Our data contribute to the previous studies by investigating a specific population (STEMI) in which the role of LTL might be more prominent. However, our data demonstrate that even in the setting of STEMI and the subsequent remodeling process of the heart, LTL does not seem to be associated and, therefore, is unlikely to be involved. Biomarkers for predicting outcomes in coronary heart disease outcomes have been reported [30], but the present study does not support the use of LTL as a biomarker in the setting of STEMI. The well-preserved LVEF 4 months after STEMI, which is the result of the high level of acute care in our STEMI network [31], could have nullified the potential role of LTL in STEMI outcome prediction. Besides LVEF, we also took into account possible relationships between LTL and other outcome parameters. In our study, lower levels of NT proBNP, often elevated in heart failure, were associated with longer LTL only in the metformin group. Further studies are needed to clarify if this association can be attributed to the effect of metformin. Other studies report the predictive value of cardiopulmonary exercise testing in heart failure patients with previous myocardial infarction [32]. In experimental mice model, physical activity prevented senescence of leukocytes and increased telomerase activity was seen in endurance athletes [33]. In this study, physical activity was not measured; therefore, we cannot assess the effect of physical activity on LTL. Worsening renal function and acute kidney injury are associated with increased mortality in STEMI patients [34]. In our study, serum creatinine was associated with shorter LTL; however, after adjusted for age and sex, this relationship did not remain significant.

The major limitation of our study that needs to be considered is that the cells we investigated are leukocytes. Therefore, we cannot exclude an important role of telomere length in other cell types, e.g., cardiomyocytes or endothelial cells [35]. For practical (and ethical) reasons, it is not feasible to study cardiomyocytes of STEMI patients. Another limitation is that our analyses are based on a single LTL measurement. Therefore, we cannot exclude that LTL measurements in the stable setting or cross-sectionally at time of LVEF determination are associated with LVEF. This remains to be determined.

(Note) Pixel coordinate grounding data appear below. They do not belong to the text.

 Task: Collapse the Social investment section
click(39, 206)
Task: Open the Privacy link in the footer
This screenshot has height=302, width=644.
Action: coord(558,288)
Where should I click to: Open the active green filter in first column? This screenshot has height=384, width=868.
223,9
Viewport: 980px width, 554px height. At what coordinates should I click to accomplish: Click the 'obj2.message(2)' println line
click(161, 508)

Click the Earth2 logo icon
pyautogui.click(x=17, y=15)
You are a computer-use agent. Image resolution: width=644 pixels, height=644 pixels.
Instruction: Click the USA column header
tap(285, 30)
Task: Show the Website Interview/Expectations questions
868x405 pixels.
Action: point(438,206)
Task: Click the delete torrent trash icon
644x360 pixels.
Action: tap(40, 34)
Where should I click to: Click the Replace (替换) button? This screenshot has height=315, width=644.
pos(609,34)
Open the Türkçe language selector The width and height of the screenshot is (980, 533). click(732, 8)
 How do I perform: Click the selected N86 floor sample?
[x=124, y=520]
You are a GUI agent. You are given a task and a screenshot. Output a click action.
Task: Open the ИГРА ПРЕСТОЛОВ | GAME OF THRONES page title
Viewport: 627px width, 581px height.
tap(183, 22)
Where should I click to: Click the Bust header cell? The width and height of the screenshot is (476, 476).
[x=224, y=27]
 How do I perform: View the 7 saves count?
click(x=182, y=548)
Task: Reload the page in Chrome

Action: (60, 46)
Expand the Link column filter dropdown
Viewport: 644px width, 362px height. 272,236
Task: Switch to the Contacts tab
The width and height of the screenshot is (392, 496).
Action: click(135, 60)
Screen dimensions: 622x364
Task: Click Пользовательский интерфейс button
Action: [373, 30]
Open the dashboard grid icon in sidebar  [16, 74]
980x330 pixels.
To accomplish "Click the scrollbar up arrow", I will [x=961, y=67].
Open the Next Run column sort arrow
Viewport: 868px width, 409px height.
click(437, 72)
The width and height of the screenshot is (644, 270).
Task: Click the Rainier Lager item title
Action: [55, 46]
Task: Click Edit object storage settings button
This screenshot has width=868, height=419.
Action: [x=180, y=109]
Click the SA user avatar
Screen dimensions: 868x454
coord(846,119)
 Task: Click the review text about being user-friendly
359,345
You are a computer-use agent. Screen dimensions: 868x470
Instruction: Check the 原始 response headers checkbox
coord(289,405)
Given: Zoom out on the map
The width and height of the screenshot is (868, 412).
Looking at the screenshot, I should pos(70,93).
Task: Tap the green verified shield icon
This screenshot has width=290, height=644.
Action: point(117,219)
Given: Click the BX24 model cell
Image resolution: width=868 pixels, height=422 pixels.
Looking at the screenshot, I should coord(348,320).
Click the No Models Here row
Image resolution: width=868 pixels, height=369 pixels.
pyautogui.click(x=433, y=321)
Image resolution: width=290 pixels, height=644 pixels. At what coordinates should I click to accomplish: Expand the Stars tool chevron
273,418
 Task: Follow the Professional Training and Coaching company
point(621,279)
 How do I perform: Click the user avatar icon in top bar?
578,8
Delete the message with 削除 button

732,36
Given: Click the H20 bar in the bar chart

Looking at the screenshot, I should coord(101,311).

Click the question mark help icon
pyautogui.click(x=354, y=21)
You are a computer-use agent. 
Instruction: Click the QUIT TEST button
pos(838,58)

In this study, PCR method was used for feasibility reasons; however, the gold standard for LTL assessment is FACS-FlowFISH which more specifically can differentiate between different cell subpopulations within the peripheral blood [36]. Finally, telomere length is only one of the parameters of telomere biology related to apoptosis and senescence. Telomere biology is more complex than telomere length alone. It also involves many regulatory and stabilizing protein complexes (sheltering) interacting with the telomere DNA sequence to protect the DNA [6, 37]. The exclusion of telomere length as a factor associated with LVEF does not exclude a role of telomere biology per se. The strengths of our study include that we have executed the current study within the framework of a clinical trial using the golden standard to determine LVEF.

In conclusion, LTL measured in the setting of STEMI is not associated with cardiac remodeling or LVEF as determined by MRI after 4 months. Our study does not lend support for a role of LTL as a causal factor in LV remodeling or for the use as a biomarker to predict clinical outcome in patients with acute myocardial infarction.